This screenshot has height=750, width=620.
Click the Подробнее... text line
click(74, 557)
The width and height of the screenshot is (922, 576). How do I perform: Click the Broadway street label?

___

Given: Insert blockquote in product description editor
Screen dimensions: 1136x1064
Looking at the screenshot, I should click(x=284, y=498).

___

» Your assignment:
Each line above from the one with "Click the Подробнее... text line" up to and including the one with "The width and" must be set down exactly, and no line outside that span may appear.

» Answer box:
Click the Подробнее... text line
click(74, 557)
The width and height of the screenshot is (922, 576). How do I perform: Click the Broadway street label?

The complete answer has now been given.